The activity of pErk in fresh frozen samples showed a surprising pattern. It was active in all types of adenomas, but very high activity was detected in the control pituitary tissue. Our correlation analysis also supports this finding where Erk showed an inverse correlation with Knosp’s grading (a marker for adenoma invasiveness). Our data are in many aspects novel and not in line with some of the previously published reports. The cause of discrepancies may be the tissue used as the pituitary control. So far most studies analyzing intracellular pathways in PAs used autopsy obtained specimen for this purpose [1315]. However, cadaveric samples may underestimate the level of kinase activation due to the short half-life of phosphorylation [33]. In the preliminary experiments we found, that phosphoproteins of mTOR pathway are hard to detect in the pituitary autopsy samples (ESM 3). Therefore, since biopsy is not an option, it seems that fresh control tissue can be obtained only during pituitary surgery as was done in our study. Although the nature of such control tissue may be considered a limitation, since pituitary hormones in these individuals have abnormal serum levels, to our knowledge, there is no evidence for ACTH or glucocorticoids (GCs) clear effect on Erk in pituitary tissue. Furthermore, in studies performed on nonpituitary models GCs were proved to decrease Erk activity [34, 35].

Conclusion

The role of mTOR activation in PA pathogenesis still remains inconclusive. Despite some limitations of this study such as limited number of control samples, we present here, for the first time, the data indicating the high rate of mTOR activity in GHomas compared to NFPAs.
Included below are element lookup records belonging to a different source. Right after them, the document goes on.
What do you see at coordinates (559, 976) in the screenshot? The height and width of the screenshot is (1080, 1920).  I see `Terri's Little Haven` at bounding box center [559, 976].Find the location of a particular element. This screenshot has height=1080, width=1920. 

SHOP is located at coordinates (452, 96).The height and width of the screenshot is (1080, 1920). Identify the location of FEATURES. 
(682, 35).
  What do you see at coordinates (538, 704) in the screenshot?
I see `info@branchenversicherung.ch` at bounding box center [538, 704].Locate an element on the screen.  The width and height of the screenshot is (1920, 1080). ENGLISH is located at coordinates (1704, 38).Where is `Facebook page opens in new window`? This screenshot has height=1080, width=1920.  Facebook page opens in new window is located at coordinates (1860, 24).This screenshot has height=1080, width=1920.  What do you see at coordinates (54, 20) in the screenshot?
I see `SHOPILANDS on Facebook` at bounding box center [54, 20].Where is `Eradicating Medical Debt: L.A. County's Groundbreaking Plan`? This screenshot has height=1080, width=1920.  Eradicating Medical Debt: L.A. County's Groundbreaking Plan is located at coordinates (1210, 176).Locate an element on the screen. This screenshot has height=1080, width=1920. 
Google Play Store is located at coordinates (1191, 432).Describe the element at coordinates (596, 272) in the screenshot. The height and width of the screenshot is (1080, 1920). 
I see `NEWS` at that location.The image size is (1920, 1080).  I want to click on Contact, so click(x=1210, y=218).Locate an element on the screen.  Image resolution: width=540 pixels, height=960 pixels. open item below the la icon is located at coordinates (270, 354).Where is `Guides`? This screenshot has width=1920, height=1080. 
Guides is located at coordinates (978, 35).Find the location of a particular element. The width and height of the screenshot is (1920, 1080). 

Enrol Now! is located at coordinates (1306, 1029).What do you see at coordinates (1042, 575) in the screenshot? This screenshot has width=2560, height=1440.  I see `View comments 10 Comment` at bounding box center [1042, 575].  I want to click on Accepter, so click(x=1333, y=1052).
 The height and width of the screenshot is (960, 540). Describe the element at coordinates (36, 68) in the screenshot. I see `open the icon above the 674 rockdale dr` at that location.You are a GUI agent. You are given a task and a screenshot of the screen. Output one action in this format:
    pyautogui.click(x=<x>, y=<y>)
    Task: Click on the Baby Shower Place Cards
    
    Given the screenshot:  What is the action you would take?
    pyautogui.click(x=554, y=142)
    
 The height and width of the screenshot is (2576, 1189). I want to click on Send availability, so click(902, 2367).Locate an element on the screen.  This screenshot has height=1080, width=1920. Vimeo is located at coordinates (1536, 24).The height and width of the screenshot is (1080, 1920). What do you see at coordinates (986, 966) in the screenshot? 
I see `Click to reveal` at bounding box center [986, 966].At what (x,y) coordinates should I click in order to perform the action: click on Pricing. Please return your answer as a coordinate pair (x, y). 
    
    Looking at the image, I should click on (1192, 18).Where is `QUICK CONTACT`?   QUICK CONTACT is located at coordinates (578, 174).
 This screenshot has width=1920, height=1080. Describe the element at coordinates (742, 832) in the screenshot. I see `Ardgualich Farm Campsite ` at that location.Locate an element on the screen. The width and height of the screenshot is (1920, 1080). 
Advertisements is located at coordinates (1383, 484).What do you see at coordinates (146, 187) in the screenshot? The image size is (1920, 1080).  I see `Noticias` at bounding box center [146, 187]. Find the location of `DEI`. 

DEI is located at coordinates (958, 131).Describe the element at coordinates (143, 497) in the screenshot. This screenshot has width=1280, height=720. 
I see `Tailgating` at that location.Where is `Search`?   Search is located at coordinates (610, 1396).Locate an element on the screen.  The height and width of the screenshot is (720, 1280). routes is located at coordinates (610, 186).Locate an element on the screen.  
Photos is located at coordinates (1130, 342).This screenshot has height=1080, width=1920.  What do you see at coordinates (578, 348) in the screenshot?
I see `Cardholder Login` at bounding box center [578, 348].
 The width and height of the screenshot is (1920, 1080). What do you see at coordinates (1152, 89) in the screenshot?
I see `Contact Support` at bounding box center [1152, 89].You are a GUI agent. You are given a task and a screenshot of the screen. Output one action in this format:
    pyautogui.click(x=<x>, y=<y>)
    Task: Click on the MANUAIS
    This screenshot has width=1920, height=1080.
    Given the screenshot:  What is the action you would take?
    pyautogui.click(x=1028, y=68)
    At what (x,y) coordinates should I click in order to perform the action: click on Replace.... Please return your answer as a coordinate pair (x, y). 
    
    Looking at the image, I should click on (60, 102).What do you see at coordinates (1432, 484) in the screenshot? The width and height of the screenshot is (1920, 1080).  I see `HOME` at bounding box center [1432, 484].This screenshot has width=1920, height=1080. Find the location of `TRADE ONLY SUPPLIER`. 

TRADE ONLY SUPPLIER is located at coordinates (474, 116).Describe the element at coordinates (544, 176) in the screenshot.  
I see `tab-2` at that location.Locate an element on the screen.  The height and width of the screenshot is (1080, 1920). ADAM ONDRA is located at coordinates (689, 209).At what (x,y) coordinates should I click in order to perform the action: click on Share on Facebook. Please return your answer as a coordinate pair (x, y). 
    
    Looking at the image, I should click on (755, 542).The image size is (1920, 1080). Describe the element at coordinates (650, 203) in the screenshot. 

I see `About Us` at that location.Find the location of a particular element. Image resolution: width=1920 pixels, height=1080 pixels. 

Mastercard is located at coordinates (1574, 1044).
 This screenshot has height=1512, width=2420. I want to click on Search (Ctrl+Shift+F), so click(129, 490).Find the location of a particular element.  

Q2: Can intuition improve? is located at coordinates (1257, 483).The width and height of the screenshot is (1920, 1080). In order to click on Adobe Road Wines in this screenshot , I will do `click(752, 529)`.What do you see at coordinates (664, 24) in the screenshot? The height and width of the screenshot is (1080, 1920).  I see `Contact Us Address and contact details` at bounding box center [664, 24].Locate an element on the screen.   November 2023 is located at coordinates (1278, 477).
Although, further studies and statistical analysis revealed lack of correlation between this activity and adenoma morphopathological features. However, as the subjects of our study were benign cases of pituitary adenomas, mTOR may still pose an interesting target for recurrent, invasive GHomas or malignant tumors. In this course, in a recent study, performed on GH3 adenoma cell line, mTOR inhibition-sensitized cell cultures to radiation suggesting possible use of such agents to overcome radioresistance [36]. Another research in this regard assessed the effect of Nelfinavir in locally invasive pituitary adenomas in vitro and in vivo [37]. This agent caused a statistically significant radiation sensitization alongside with the inhibition of S6rp phosphorylation. Hence, the role of mTOR pathway seems to be promising in radiation combined therapy of locally invasive adenomas. mTOR was also proposed as a new target for the treatment of pituitary carcinomas. However, in at least one study, a combined everolimus–octreotide therapy failed to improve the outcome of an aggressive temozolomide-resistant ACTH-secreting carcinoma [38]. Therefore, further researches elucidating the role of mTOR in pituitary neoplasms seem indispensible.